■ Tasks to complete
1 > Which materials does the copper capping text list as suitable diffusion barriers?
2 > Extend the copper capping text with a short passage that follows on from its last sentence and matches its style.

■ Text
— START —

While in a preferred embodiment cobalt deposition is performed in
an absence of plasma, in alternative embodiments hydrogen plasma
and/or ammonia plasma may be used. In other embodiments, a
manganese capping material is deposited by CVD or ALD using by
contacting the substrate with an organomanganese precursor.
Suitable precursors include but are not limited to organometallic
manganese precursors containing ligands such as allyls, amidinates,
cyclopentadienyls, diazadienyls, and alkoxides
[0043] After the capping layer has been deposited, a diffusion
barrier layer is optionally deposited over the substrate to contact
both the capping layer and the dielectric. Suitable diffusion
barriers include doped and undoped SiC and SiN. These layers can be
deposited by PECVD. For examples, SiCN can be deposited by PECVD by
forming plasma in a gas containing a precursor, containing silicon
and carbon (e.g., an alkylsilane) and a nitrogen-containing gas
(e.g., NH.sub.3). Adhesion of such diffusion barrier layers to
copper is substantially improved because of the presence of a
capping layer on the copper line.
[0044] Apparatus
[0045] In general, cleaning of copper lines from carbon-based
contaminants and formation of protective caps can be performed in
any type of apparatus which allows for introduction of volatile
precursors, and that is configured to provide control over reaction
conditions, e.g., chamber temperature, precursor flow rates,
exposure times, etc. It is often preferred to perform operations
201-211 without exposing the substrate to an ambient environment,
in order to prevent inadvertent oxidation and contamination of the
substrate. In one embodiment, operations 201-211 are performed
sequentially in one module without breaking the vacuum. In some
embodiments, operations 201-211 are performed in one module having
multiple stations within one chamber, or having multiple chambers.

— END —

■ Provided data
— START —

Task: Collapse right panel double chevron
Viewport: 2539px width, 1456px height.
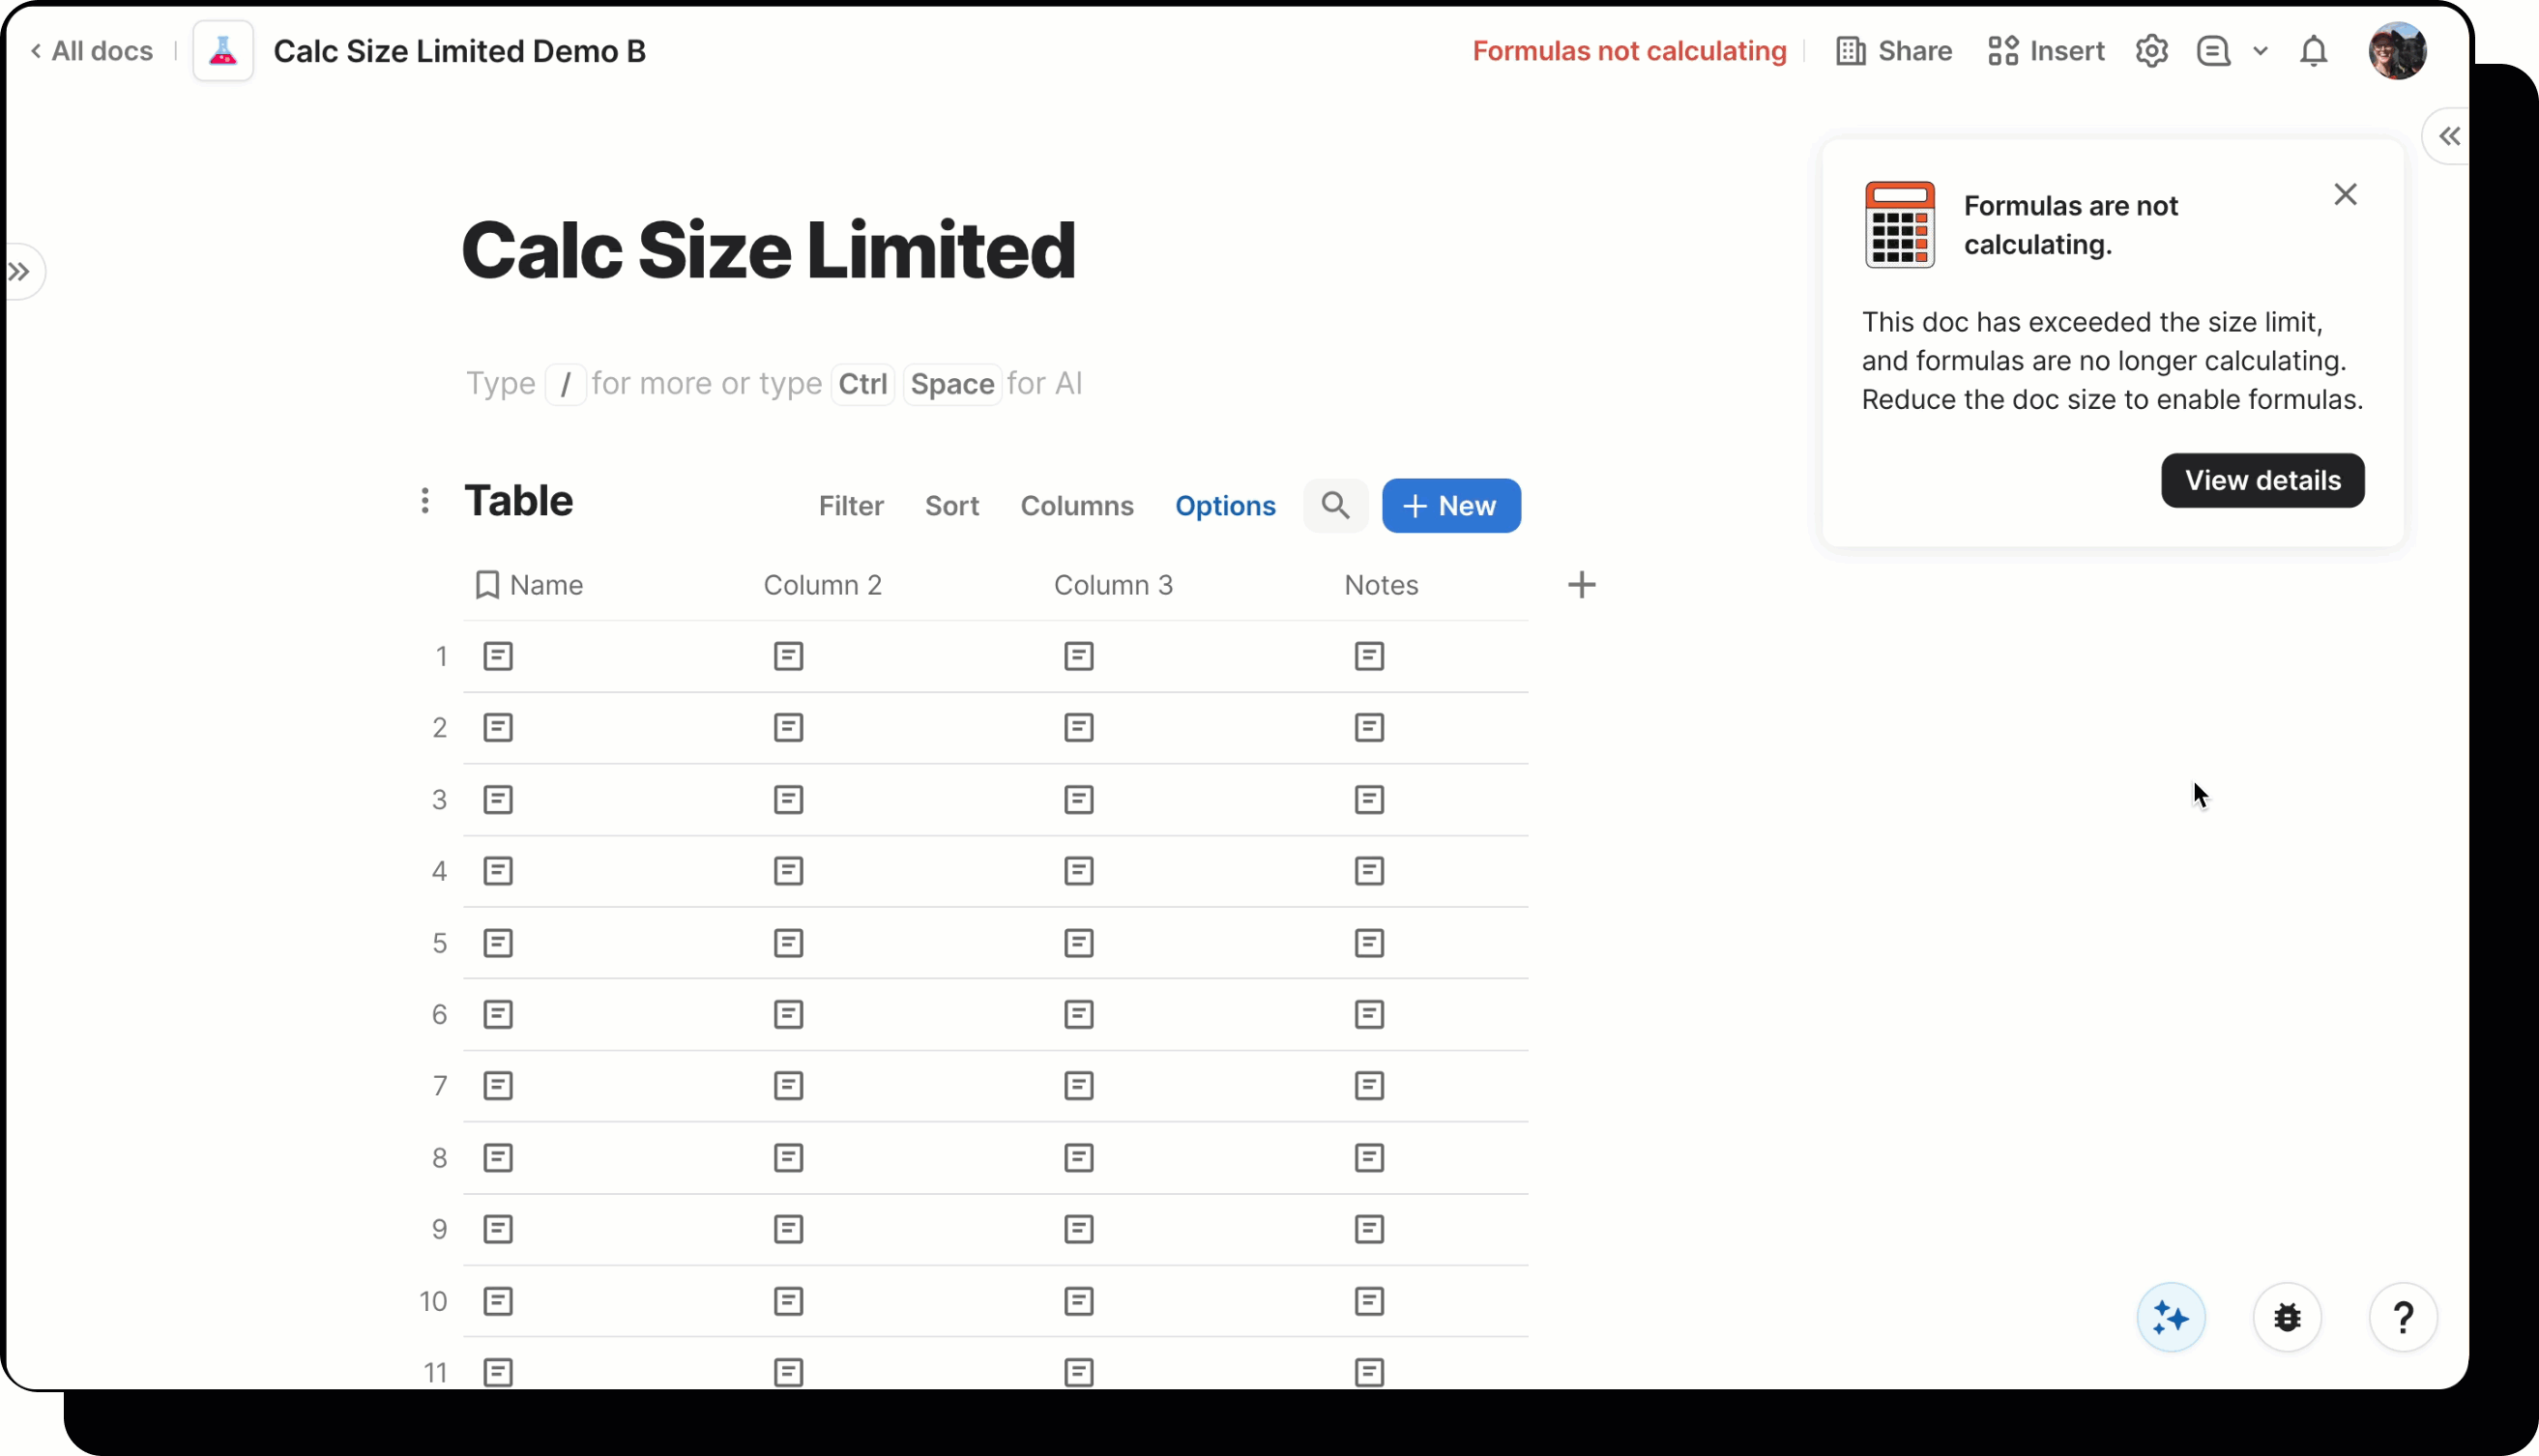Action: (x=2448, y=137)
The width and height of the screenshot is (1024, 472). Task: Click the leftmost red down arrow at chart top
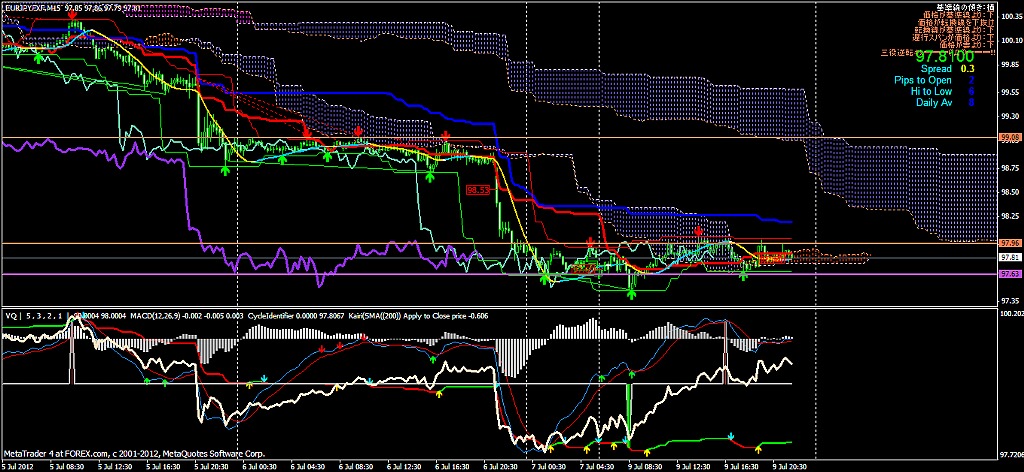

— END —

■ Final results
1 > Doped and undoped SiC and SiN.

2 >
VECTOR.TM. module available from Lam Research, Inc of Fremont,
Calif. is an example of a suitable apparatus. In other embodiments,
pre-clean and treatment with the silylating agent can be performed
in one apparatus, and subsequent operations can be performed in a
different apparatus with an airbreak after treatment with the
silylating agent.
[0046] An exemplary apparatus will include one or more chambers or
"reactors" (sometimes including multiple stations) that house one
or more wafers and are suitable for wafer processing. Each chamber
may house one or more wafers for processing. The one or more
chambers maintain the wafer in a defined position or positions
(with or without motion within that position, e.g. rotation,
vibration, or other agitation). FIG. 3 provides a simple block
diagram depicting various reactor components arranged for
implementing cleaning of copper surface in accordance with
embodiments provided herein. As shown, a reactor 300 includes a
process chamber 301, which encloses other components of the reactor
and serves to contain the process gas delivered through a
showerhead 303. Within the reactor, a wafer pedestal 307 supports a
wafer substrate 309 and also includes a heating block 305 for
heating the substrate. The pedestal typically includes a chuck, a
fork, or lift pins to hold and transfer the substrate during and
between the deposition reactions. The chuck may be an electrostatic
chuck, a mechanical chuck or various other types of chuck as are
available for use in the industry and/or research.
[0047] The process gases are introduced via inlet 311 and are
delivered by a gas line 315. Multiple source gas lines 317 are
connected to manifold 319. The gases may be premixed or not.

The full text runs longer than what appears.